# Weed? or something going on with the grass?



## Mondeh6 (Jul 4, 2018)

started seeing these white looking grass looking things a few days ago, starting to see it all over the lawn.
anyone might know what this is? Is it indicative of something that's going on? Pics below.


----------



## Mondeh6 (Jul 4, 2018)

also, this grassy looking thing, it looks like some type of weed not sure tho


----------



## Mondeh6 (Jul 4, 2018)




----------



## 2L8 (Mar 18, 2019)

If you applied mesotrione on May 11, as described in your lawn journal, then the white coloration is probably the reaction to it. Poa trivialis should show this discoloration.

This also matches the second picture, which I assume shows vigorous Poa trivialis plants.

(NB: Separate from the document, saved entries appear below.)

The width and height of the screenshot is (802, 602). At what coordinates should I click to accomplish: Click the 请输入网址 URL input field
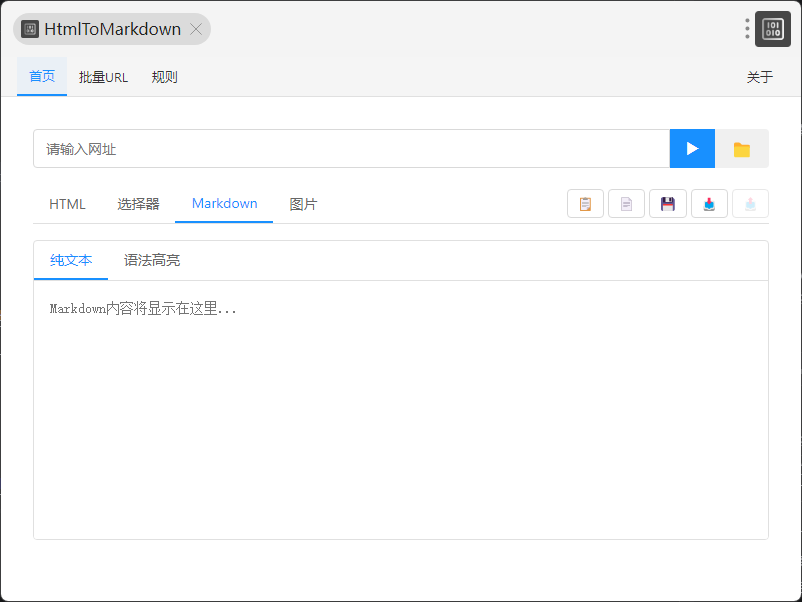pos(350,149)
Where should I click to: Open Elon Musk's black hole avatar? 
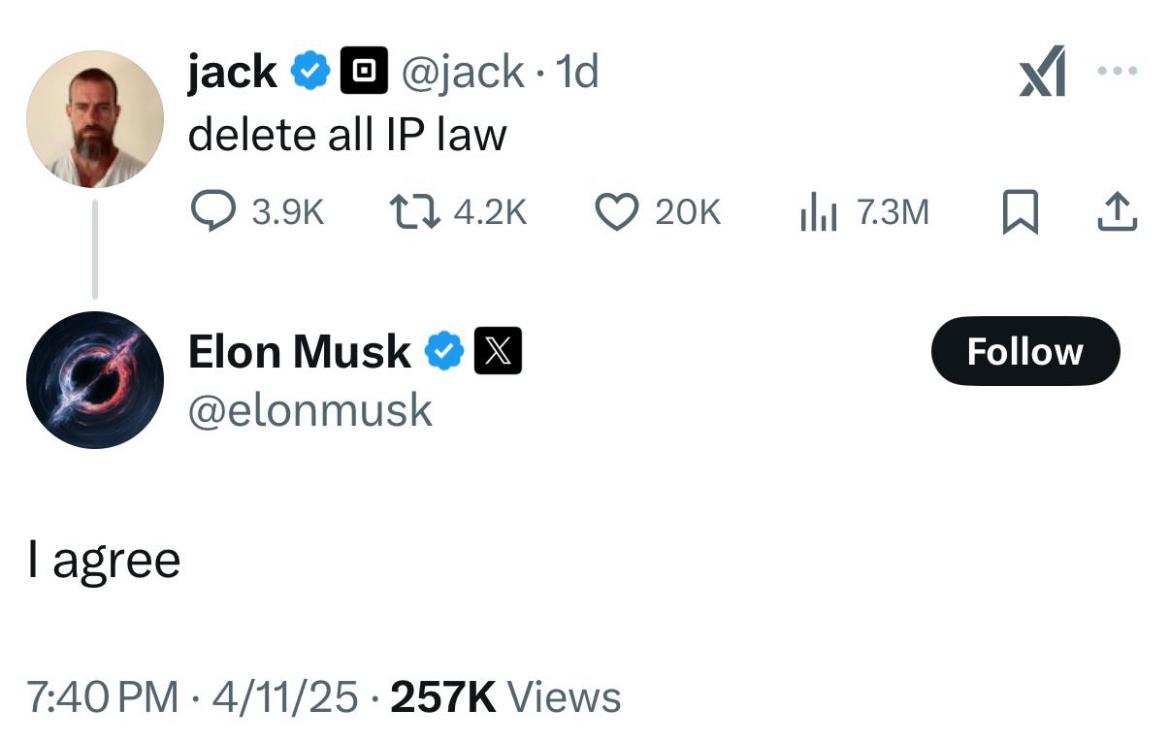pyautogui.click(x=95, y=380)
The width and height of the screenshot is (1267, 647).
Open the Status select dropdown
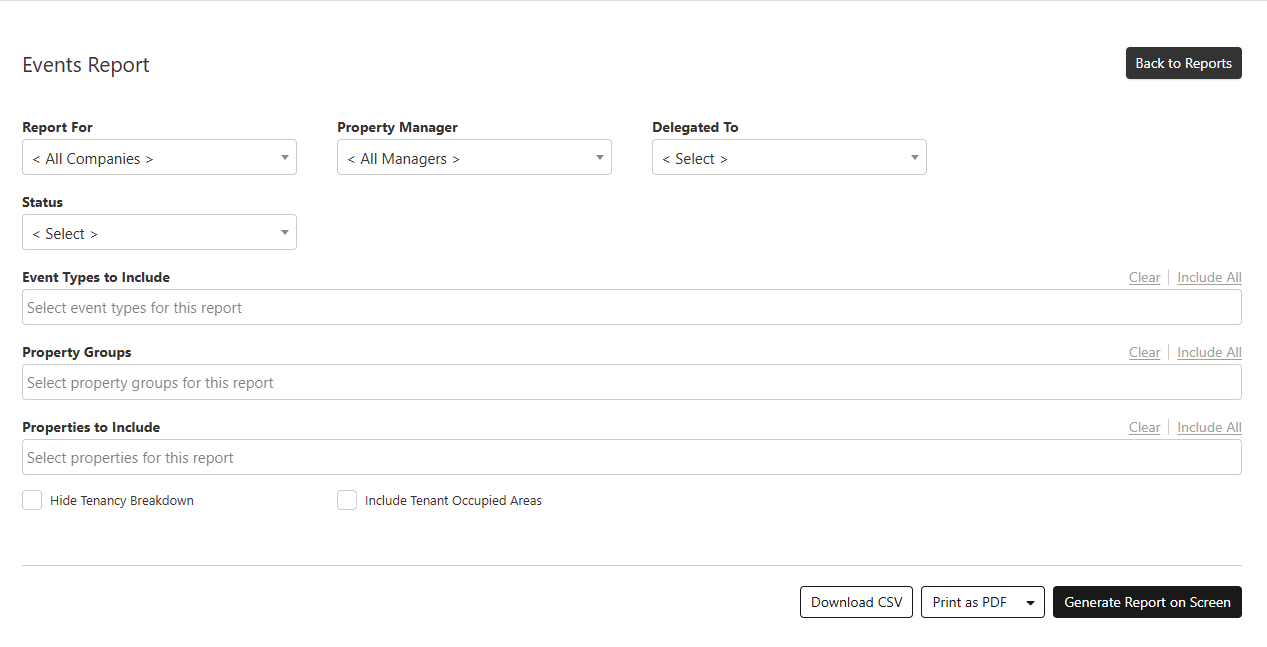(x=159, y=233)
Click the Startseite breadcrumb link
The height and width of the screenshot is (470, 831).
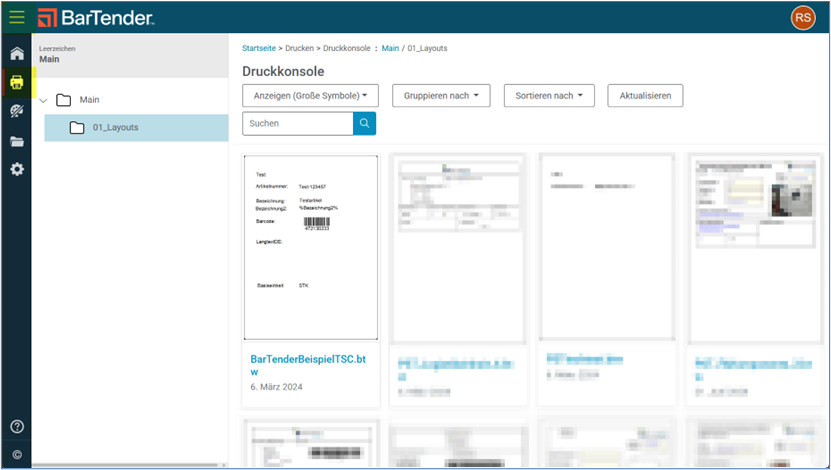point(259,48)
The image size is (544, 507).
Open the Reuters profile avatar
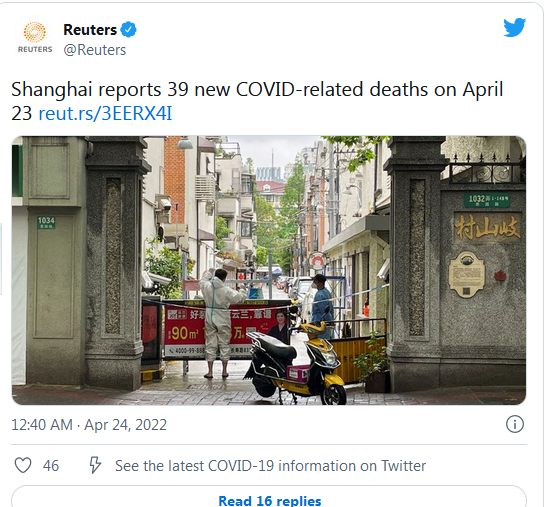point(35,38)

Also the third picture could show Pt just forming seed heads. Normally the leaves are shiny at the bottom, but again, they are currently dull on Pt. It looks similar here now.


----------



## Grizzly Adam (May 5, 2017)

2L8 said:


> If you applied mesotrione on May 11, as described in your lawn journal, then the white coloration is probably the reaction to it. Poa trivialis should show this discoloration.
> 
> This also matches the second picture, which I assume shows vigorous Poa trivialis plants.
> 
> Also the third picture could show Pt just forming seed heads. Normally the leaves are shiny at the bottom, but again, they are currently dull on Pt. It looks similar here now.


Bingo.


----------



## Mondeh6 (Jul 4, 2018)

awesome! thanks guys. I thought that I only had a POA A problem, this first spring/summer has been nothing other than fighting weed invasion


----------



## Grizzly Adam (May 5, 2017)

Mondeh6 said:


> awesome! thanks guys. I thought that I only had a POA A problem, this first spring/summer has been nothing other than fighting weed invasion


That is how mine has gone too. I am about to put down my third app of Meso4c as I try to kill my mystery weed (probably nimblewill). Some other stuff is getting taken out as well in the process. I am hoping for a significantly purer lawn by the time summer rolls around.


----------



## Mondeh6 (Jul 4, 2018)

So tempted to put another round of meso down but if it's turned white it's on its way to dying I'll give it next week.


----------



## Grizzly Adam (May 5, 2017)

Mondeh6 said:


> So tempted to put another round of meso down but if it's turned white it's on its way to dying I'll give it next week.


I'm doing every 10ish days, I read that they had good luck with that interval at Iowa State.


----------



## robjak (Mar 31, 2020)

Meso will not kill Triv. It will only make it white. It will not die.


----------